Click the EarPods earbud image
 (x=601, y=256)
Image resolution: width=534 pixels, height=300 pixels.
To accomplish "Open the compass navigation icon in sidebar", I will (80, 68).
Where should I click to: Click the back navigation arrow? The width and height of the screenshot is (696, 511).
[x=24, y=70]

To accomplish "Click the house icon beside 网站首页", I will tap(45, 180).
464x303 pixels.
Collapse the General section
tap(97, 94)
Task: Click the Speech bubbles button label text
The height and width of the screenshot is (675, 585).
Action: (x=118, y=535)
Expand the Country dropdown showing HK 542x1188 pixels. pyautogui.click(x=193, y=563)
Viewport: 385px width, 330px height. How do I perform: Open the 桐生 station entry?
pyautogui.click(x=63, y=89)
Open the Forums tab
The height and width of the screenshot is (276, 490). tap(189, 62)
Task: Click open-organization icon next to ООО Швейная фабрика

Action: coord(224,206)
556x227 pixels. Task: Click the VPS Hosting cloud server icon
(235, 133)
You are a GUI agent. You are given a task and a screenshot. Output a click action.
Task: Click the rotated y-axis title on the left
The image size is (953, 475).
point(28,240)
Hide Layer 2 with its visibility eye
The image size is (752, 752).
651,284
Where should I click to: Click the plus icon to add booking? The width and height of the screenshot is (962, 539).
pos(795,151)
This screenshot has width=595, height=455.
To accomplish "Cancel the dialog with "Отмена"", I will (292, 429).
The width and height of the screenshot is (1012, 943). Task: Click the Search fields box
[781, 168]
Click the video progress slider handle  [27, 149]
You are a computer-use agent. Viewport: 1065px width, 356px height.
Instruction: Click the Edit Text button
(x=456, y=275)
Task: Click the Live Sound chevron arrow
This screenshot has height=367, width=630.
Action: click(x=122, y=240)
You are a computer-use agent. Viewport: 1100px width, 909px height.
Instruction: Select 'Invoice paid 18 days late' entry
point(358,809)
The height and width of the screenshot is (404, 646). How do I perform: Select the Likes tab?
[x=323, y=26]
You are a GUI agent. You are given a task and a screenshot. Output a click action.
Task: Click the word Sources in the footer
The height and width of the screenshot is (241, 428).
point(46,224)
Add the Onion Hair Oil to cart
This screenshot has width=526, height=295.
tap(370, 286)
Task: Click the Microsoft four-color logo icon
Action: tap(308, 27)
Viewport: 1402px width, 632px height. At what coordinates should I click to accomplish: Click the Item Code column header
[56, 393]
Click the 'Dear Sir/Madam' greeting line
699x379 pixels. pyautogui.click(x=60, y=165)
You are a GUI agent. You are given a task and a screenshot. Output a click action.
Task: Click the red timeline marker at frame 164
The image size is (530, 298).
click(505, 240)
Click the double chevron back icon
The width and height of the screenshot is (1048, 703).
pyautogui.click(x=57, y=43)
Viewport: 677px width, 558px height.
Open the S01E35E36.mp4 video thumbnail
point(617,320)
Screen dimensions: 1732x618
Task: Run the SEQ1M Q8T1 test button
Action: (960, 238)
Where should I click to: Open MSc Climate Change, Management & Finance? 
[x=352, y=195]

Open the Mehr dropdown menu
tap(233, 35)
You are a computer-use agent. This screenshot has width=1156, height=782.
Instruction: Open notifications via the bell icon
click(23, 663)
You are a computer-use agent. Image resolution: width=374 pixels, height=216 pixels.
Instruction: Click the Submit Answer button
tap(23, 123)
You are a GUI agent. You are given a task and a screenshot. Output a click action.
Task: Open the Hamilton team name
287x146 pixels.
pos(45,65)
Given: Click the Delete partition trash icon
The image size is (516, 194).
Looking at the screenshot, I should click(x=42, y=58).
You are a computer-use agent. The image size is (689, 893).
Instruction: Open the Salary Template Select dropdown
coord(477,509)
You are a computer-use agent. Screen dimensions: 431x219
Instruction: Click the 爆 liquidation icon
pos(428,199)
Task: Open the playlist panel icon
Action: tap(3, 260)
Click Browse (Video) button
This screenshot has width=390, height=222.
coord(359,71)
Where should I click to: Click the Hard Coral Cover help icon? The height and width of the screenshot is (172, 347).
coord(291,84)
******************************
## What this task involves
Set down, exactly and only, the lines running from the one holding "Where should I click to: Click the Hard" through the end of the records above, both ends included.

## Solution to this problem
Where should I click to: Click the Hard Coral Cover help icon? The height and width of the screenshot is (172, 347).
coord(291,84)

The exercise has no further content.